最初は話を聞いていたのに、気がつくと、自分の体験談やアドバイスを話してしまっている。相手が話していないことまで勝手に自分の頭の中で想像して補い、わかったような気になってしまう。そんな人は、案外多いのではないでしょうか。

特に、相手のことを少しでも理解したと思ったとたん、人は相手の話を聞かなくなりがちです。家族や親友など、気心の知れた人に対して、相手がまだ話している途中なのに「聞かなくてもわかるよ」とさえぎってしまったことはありませんか?

医療の現場でも、紹介状によって病状などを把握した医者が、病気の辛さを訴える患者さんの話をあまり聞かずに診察を進める、ということがしばしばあります。話を聴き、その苦しみを共に味わうことで、患者さんの苦しみが和らぐこともあるのに、残念ながら、そこに気がつかない医療者が多いのが現状です。

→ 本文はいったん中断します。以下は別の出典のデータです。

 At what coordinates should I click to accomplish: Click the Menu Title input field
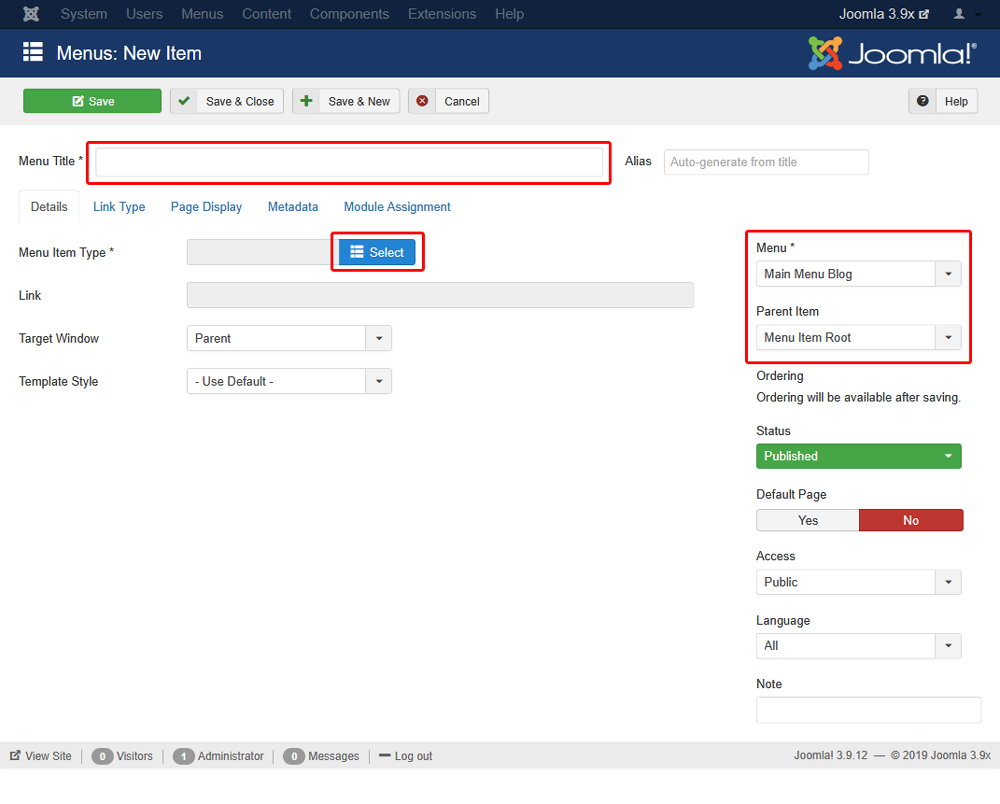[x=349, y=163]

話を聴くときには「相手は、自分とは違う人間である」と認識し、先入観や思い込みを捨てる必要があります。

ちなみに私は、患者さんの話を聴く際には、相手の話すテンポを大切にします。適度にあいづちを打ち、ときおり相手の表情をうかがうことも心がけています。いずれも、患者さんに安心して話していただくためです。

さらに、患者さんには忙しそうな様子を見せず、できるだけのんびりゆったりと構えます。苦しんでいる人は、誰にでも苦しみを打ち明けるわけではありません。自分の苦しみをわかってくれそうな人、言葉を変えると「暇そうな人」を選びます。

ですから、苦しみを抱えている人がいたら、できるだけ「この人、暇そうだな。こちらから声をかけてみようかな」と思ってもらえるような雰囲気を作ります。

何より大切なのは「苦しみ」を共に味わうこと

なお、話を丁寧に聴き、相手の伝えたいメッセージをキャッチできたら、言葉にして、相手に返しましょう。もし、その内容があっていたら、相手は「そうなんです!」と頷いてくれるはずです。

たとえば、誰かが「この前、仕事でミスをしてしまった」と話していたら、私なら「この前、仕事でミスをしてしまったのですね」とまずは反復します。肯定も否定もせず、「馬鹿だなあ」などと言ったり、「どんなミス?」と尋ねたり、「他で挽回すればいいよ」と励ましたりもしません。ただただ、相手の言葉を丁寧に反復します。

すると、必ず相手のほうから「電話1本かけて確認しておけばよかった」と、具体的な話をしてくるはずです。このときも、「そうか、確認しなかったのがいけなかったと思ってるんだね」と、相手の気持ちを認めるようにします。

やがて、相手の口から「そうそう!」「そうなんです!」といった言葉が飛び出し、口数が一気に増えます。それが、相手がこちらを「自分の理解者である」と認めたサインです。

苦しみを抱えた人を前にすると、つい良いことを言ったりアドバイスしたりしたくなるかもしれません。しかし、苦しんでいる人は、ただ「相手が、自分の苦しみをわかってくれている」と思えるだけで、気持ちが落ち着くのです。

相手の話を丁寧に聴き、反復すること。相手の苦しみを、共に味わうこと。それが何よりも大切だと、私は思います。